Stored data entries

::::::

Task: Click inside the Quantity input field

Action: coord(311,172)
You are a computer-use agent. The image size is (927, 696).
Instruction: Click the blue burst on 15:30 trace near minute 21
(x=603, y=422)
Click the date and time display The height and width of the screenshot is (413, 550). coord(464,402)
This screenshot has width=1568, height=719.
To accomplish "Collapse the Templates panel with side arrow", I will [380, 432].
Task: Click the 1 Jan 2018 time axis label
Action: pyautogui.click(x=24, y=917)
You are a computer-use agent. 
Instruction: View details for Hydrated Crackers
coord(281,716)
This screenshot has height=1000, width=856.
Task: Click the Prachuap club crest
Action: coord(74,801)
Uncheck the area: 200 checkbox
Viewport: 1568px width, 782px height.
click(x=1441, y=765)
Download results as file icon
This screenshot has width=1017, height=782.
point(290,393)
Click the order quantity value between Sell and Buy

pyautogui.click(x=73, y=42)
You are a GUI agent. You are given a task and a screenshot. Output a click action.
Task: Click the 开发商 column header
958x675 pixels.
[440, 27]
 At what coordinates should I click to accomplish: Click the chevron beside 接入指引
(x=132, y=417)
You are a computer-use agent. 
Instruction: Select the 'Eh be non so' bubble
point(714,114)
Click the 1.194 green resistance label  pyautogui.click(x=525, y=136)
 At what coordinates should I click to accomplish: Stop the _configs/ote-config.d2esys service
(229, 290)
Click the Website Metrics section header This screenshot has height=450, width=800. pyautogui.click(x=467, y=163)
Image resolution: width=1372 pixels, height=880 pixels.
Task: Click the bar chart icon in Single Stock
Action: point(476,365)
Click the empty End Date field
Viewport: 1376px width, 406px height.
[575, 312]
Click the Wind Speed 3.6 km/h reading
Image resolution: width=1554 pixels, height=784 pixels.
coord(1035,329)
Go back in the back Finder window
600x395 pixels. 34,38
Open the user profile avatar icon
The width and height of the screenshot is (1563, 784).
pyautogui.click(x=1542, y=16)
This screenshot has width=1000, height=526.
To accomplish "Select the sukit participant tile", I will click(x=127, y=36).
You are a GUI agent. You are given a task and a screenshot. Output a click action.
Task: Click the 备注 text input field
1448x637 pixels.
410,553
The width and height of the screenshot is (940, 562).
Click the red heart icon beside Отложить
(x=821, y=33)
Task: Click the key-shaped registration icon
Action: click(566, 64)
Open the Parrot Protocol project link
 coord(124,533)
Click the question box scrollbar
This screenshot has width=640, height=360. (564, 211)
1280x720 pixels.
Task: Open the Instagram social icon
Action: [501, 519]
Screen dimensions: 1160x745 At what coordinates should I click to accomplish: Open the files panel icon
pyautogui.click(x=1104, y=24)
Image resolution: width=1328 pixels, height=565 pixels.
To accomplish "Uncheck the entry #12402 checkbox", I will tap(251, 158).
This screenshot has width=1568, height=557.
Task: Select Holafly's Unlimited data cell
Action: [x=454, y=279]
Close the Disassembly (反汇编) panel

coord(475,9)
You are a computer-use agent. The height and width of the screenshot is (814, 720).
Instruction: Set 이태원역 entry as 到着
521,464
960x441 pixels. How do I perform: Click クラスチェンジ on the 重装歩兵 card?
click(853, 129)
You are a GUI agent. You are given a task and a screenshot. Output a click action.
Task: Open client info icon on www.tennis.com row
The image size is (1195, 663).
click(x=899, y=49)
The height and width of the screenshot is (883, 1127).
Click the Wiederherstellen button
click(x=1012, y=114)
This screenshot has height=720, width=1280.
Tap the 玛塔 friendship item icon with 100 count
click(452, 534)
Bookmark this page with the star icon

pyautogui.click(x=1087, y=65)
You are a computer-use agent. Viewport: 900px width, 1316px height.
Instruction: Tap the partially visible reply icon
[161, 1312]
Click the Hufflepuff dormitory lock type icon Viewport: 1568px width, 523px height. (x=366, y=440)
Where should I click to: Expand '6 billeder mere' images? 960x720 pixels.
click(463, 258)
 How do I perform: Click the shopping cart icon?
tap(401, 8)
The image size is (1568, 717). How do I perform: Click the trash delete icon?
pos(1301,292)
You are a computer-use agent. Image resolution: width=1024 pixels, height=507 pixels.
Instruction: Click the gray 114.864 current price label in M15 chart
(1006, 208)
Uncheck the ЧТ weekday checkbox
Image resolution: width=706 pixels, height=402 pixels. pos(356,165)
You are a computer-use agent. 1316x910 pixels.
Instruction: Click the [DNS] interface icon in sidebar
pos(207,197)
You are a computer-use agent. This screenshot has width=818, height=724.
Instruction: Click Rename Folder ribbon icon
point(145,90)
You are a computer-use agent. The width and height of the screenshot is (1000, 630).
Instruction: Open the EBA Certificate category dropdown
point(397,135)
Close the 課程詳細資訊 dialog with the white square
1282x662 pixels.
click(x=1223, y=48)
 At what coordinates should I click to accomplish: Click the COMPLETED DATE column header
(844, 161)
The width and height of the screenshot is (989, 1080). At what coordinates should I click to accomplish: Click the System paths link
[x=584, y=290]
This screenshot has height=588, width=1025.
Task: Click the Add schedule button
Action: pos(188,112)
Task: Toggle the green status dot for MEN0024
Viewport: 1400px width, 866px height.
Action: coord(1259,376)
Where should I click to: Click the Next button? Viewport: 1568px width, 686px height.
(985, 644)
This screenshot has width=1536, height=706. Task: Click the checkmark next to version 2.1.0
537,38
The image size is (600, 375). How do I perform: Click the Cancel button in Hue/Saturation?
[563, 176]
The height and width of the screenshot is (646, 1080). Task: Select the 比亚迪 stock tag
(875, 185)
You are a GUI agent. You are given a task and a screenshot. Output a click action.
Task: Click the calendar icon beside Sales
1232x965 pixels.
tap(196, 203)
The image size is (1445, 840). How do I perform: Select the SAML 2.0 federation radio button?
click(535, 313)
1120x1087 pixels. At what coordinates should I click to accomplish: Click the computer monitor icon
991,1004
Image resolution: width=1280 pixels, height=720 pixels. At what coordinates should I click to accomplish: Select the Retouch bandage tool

::::::

**Work to complete**
Set the entries down again, unchanged and complete.

**Written response**
Task: Click inside the Quantity input field

Action: coord(311,172)
You are a computer-use agent. The image size is (927, 696).
Instruction: Click the blue burst on 15:30 trace near minute 21
(x=603, y=422)
Click the date and time display The height and width of the screenshot is (413, 550). coord(464,402)
This screenshot has width=1568, height=719.
To accomplish "Collapse the Templates panel with side arrow", I will [380, 432].
Task: Click the 1 Jan 2018 time axis label
Action: pyautogui.click(x=24, y=917)
You are a computer-use agent. 
Instruction: View details for Hydrated Crackers
coord(281,716)
This screenshot has height=1000, width=856.
Task: Click the Prachuap club crest
Action: coord(74,801)
Uncheck the area: 200 checkbox
Viewport: 1568px width, 782px height.
click(x=1441, y=765)
Download results as file icon
This screenshot has width=1017, height=782.
point(290,393)
Click the order quantity value between Sell and Buy

pyautogui.click(x=73, y=42)
You are a GUI agent. You are given a task and a screenshot. Output a click action.
Task: Click the 开发商 column header
958x675 pixels.
[440, 27]
 At what coordinates should I click to accomplish: Click the chevron beside 接入指引
(x=132, y=417)
You are a computer-use agent. 
Instruction: Select the 'Eh be non so' bubble
point(714,114)
Click the 1.194 green resistance label  pyautogui.click(x=525, y=136)
 At what coordinates should I click to accomplish: Stop the _configs/ote-config.d2esys service
(229, 290)
Click the Website Metrics section header This screenshot has height=450, width=800. pyautogui.click(x=467, y=163)
Image resolution: width=1372 pixels, height=880 pixels.
Task: Click the bar chart icon in Single Stock
Action: point(476,365)
Click the empty End Date field
Viewport: 1376px width, 406px height.
[575, 312]
Click the Wind Speed 3.6 km/h reading
Image resolution: width=1554 pixels, height=784 pixels.
coord(1035,329)
Go back in the back Finder window
600x395 pixels. 34,38
Open the user profile avatar icon
The width and height of the screenshot is (1563, 784).
pyautogui.click(x=1542, y=16)
This screenshot has width=1000, height=526.
To accomplish "Select the sukit participant tile", I will click(x=127, y=36).
You are a GUI agent. You are given a task and a screenshot. Output a click action.
Task: Click the 备注 text input field
1448x637 pixels.
410,553
The width and height of the screenshot is (940, 562).
Click the red heart icon beside Отложить
(x=821, y=33)
Task: Click the key-shaped registration icon
Action: click(566, 64)
Open the Parrot Protocol project link
 coord(124,533)
Click the question box scrollbar
This screenshot has width=640, height=360. (564, 211)
1280x720 pixels.
Task: Open the Instagram social icon
Action: [501, 519]
Screen dimensions: 1160x745 At what coordinates should I click to accomplish: Open the files panel icon
pyautogui.click(x=1104, y=24)
Image resolution: width=1328 pixels, height=565 pixels.
To accomplish "Uncheck the entry #12402 checkbox", I will tap(251, 158).
This screenshot has width=1568, height=557.
Task: Select Holafly's Unlimited data cell
Action: [x=454, y=279]
Close the Disassembly (反汇编) panel

coord(475,9)
You are a computer-use agent. The height and width of the screenshot is (814, 720).
Instruction: Set 이태원역 entry as 到着
521,464
960x441 pixels. How do I perform: Click クラスチェンジ on the 重装歩兵 card?
click(853, 129)
You are a GUI agent. You are given a task and a screenshot. Output a click action.
Task: Open client info icon on www.tennis.com row
The image size is (1195, 663).
click(x=899, y=49)
The height and width of the screenshot is (883, 1127).
Click the Wiederherstellen button
click(x=1012, y=114)
This screenshot has height=720, width=1280.
Tap the 玛塔 friendship item icon with 100 count
click(452, 534)
Bookmark this page with the star icon

pyautogui.click(x=1087, y=65)
You are a computer-use agent. Viewport: 900px width, 1316px height.
Instruction: Tap the partially visible reply icon
[161, 1312]
Click the Hufflepuff dormitory lock type icon Viewport: 1568px width, 523px height. (x=366, y=440)
Where should I click to: Expand '6 billeder mere' images? 960x720 pixels.
click(463, 258)
 How do I perform: Click the shopping cart icon?
tap(401, 8)
The image size is (1568, 717). How do I perform: Click the trash delete icon?
pos(1301,292)
You are a computer-use agent. Image resolution: width=1024 pixels, height=507 pixels.
Instruction: Click the gray 114.864 current price label in M15 chart
(1006, 208)
Uncheck the ЧТ weekday checkbox
Image resolution: width=706 pixels, height=402 pixels. pos(356,165)
You are a computer-use agent. 1316x910 pixels.
Instruction: Click the [DNS] interface icon in sidebar
pos(207,197)
You are a computer-use agent. This screenshot has width=818, height=724.
Instruction: Click Rename Folder ribbon icon
point(145,90)
You are a computer-use agent. The width and height of the screenshot is (1000, 630).
Instruction: Open the EBA Certificate category dropdown
point(397,135)
Close the 課程詳細資訊 dialog with the white square
1282x662 pixels.
click(x=1223, y=48)
 At what coordinates should I click to accomplish: Click the COMPLETED DATE column header
(844, 161)
The width and height of the screenshot is (989, 1080). At what coordinates should I click to accomplish: Click the System paths link
[x=584, y=290]
This screenshot has height=588, width=1025.
Task: Click the Add schedule button
Action: pos(188,112)
Task: Toggle the green status dot for MEN0024
Viewport: 1400px width, 866px height.
Action: coord(1259,376)
Where should I click to: Click the Next button? Viewport: 1568px width, 686px height.
(985, 644)
This screenshot has width=1536, height=706. Task: Click the checkmark next to version 2.1.0
537,38
The image size is (600, 375). How do I perform: Click the Cancel button in Hue/Saturation?
[563, 176]
The height and width of the screenshot is (646, 1080). Task: Select the 比亚迪 stock tag
(875, 185)
You are a GUI agent. You are given a task and a screenshot. Output a click action.
Task: Click the calendar icon beside Sales
1232x965 pixels.
tap(196, 203)
The image size is (1445, 840). How do I perform: Select the SAML 2.0 federation radio button?
click(535, 313)
1120x1087 pixels. At what coordinates should I click to accomplish: Click the computer monitor icon
991,1004
Image resolution: width=1280 pixels, height=720 pixels. At what coordinates should I click to accomplish: Select the Retouch bandage tool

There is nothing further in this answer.